A rewarding aspect of working at C3 AI is the opportunity to support the U.S. Department of Defense (DoD) with applied AI solutions to solve real operational needs. As former naval officers with test and evaluation backgrounds, we, like others at C3 AI, respect the challenges DoD organizations face to transition digital transformation initiatives into operational capabilities.
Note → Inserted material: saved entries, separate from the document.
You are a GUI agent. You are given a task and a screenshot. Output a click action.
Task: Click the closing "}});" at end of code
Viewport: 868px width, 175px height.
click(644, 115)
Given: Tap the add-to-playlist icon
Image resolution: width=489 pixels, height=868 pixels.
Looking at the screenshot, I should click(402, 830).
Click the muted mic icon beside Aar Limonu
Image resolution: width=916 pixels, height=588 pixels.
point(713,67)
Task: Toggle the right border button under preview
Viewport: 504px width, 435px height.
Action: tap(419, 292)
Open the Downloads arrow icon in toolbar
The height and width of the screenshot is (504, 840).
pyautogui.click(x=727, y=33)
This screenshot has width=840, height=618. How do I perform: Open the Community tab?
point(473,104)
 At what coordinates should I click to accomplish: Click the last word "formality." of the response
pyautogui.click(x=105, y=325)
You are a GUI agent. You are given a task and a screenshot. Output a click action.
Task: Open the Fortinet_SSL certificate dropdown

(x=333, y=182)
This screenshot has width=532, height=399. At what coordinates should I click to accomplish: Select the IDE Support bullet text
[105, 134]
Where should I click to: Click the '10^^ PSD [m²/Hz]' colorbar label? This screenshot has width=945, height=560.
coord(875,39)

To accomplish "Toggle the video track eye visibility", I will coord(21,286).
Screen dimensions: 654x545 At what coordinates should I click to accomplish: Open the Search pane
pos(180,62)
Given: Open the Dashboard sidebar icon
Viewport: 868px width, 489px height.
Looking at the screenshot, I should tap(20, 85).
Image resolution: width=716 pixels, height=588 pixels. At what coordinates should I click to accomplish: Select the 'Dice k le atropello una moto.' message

One critical capability under the DoD’s digital transformation initiative is modeling and simulation (M&S)—and with it, the need to integrate multiple technologies into viable, integrated, and functional solutions. The models, whether they are AI-based, physics-based, mathematical, or logical representations, need to leverage all relevant internal and external enterprise data, structured and unstructured, and at multiple security levels. The insights these models generate need to be delivered intuitively and in a manner that is interoperable with an organization’s current operations.

Applying AI-Enhanced M&S Across the DoD

In December 2021, the Missile Defense Agency (MDA) established a $500 million ceiling Production Other-Transaction (P-OT) Agreement with C3 AI with the goal of applying AI-enhanced modeling and simulation across the DoD.

This ordering guide, which significantly expands C3 AI’s existing P-OT Agreement with MDA, allows any DoD agency to acquire C3 AI M&S products and services on an accelerated timeline. The agreement’s Department-wide scope validates the importance of applying AI to modeling and simulation initiatives across all phases of research development test & evaluation (RDT&E), operations, and sustainment.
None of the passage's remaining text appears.